What are the similarities and differences between healthy people with and without pain

2018 
BACKGROUND AND AIMS: Knowledge of pain characteristics among the healthy population or among people with minimal pain-related disability could hold important insights to inform clinical practice and research. This study investigated pain prevalence among healthy individuals and compared psychosocial and physical characteristics between adults with and without pain. METHODS: Data were from 1,000 self-reported healthy participants aged 3-101 years (1,000 Norms Project). Single-item questions assessed recent bodily pain ("none" to "very severe") and chronic pain (pain every day for 3 months in the previous 6 months). Assessment of Quality of Life (AQoL) instrument, New Generalised Self-Efficacy Scale, International Physical Activity Questionnaire, 6-min walk test, 30-s chair stand and timed up-and-down stairs tests were compared between adults with and without pain. RESULTS: Seventy-two percent of adults and 49% of children had experienced recent pain, although most rated their pain as mild (80% and 87%, respectively).
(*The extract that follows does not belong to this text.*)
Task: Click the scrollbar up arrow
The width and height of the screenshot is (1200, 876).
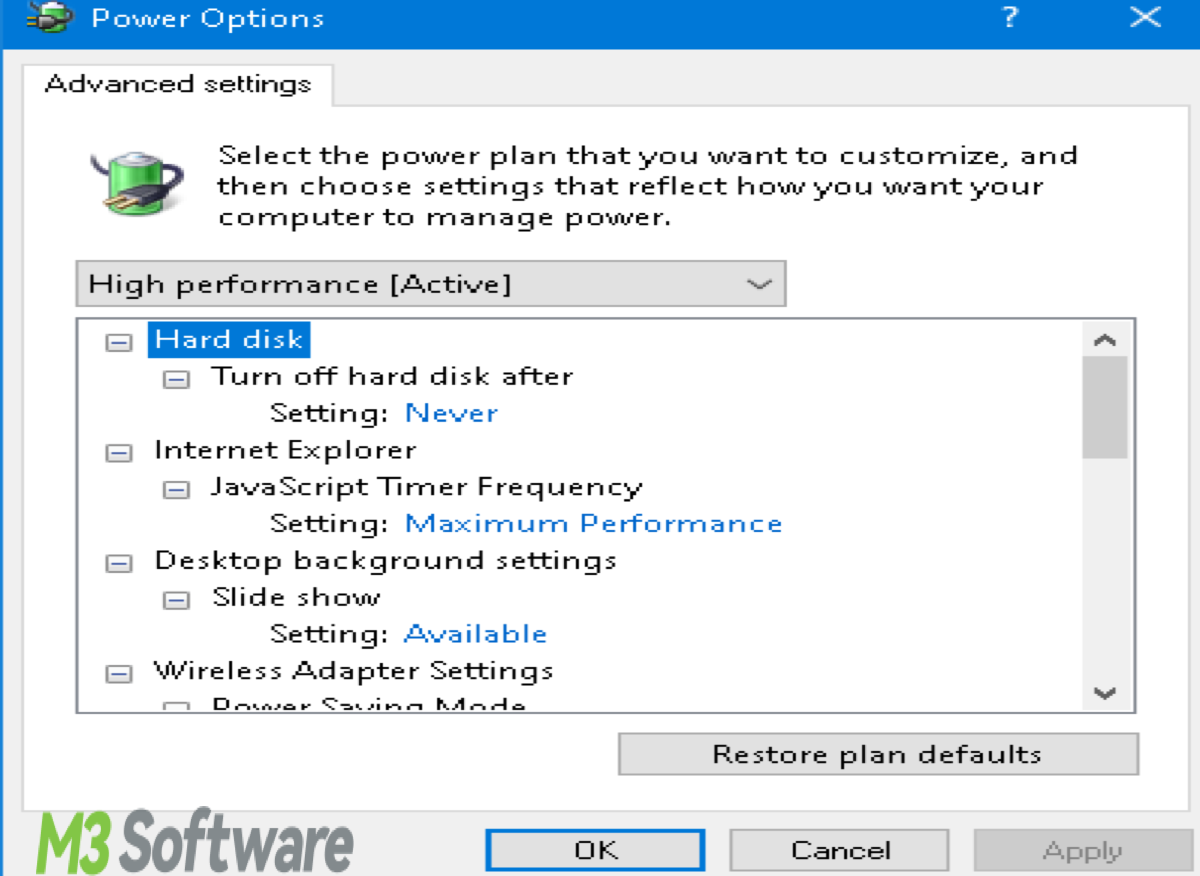Action: click(1103, 340)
Adults with recent pain were more likely to be overweight/obese and report sleep difficulties, and had lower self-efficacy, AQoL mental super dimension scores and sit-to-stand performance, compared to adults with no pain (p<0.05). Effect sizes were modest (Cohen's d=0.16-0.39), therefore unlikely clinically significant. Chronic pain was reported by 15% of adults and 3% of children. Adults with chronic pain were older, more likely to be overweight/obese, and had lower AQoL mental super dimension scores, 6-min walk, sit-to-stand and stair-climbing performance (p<0.05). Again, effect sizes were modest (Cohen's d=0.25-0.40). CONCLUSIONS: Mild pain is common among healthy individuals. Adults who consider themselves healthy but experience pain (recent/chronic) display slightly lower mental health and physical performance, although these differences are unlikely clinically significant. IMPLICATIONS: These findings emphasise the importance of assessing pain-related disability in addition to prevalence when considering the disease burden of pain. Early assessment of broader health and lifestyle risk factors in clinical practice is emphasised. Avenues for future research include examination of whether lower mental health and physical performance represent risk factors for future pain and whether physical activity levels, sleep and self-efficacy are protective against chronic pain-related disability.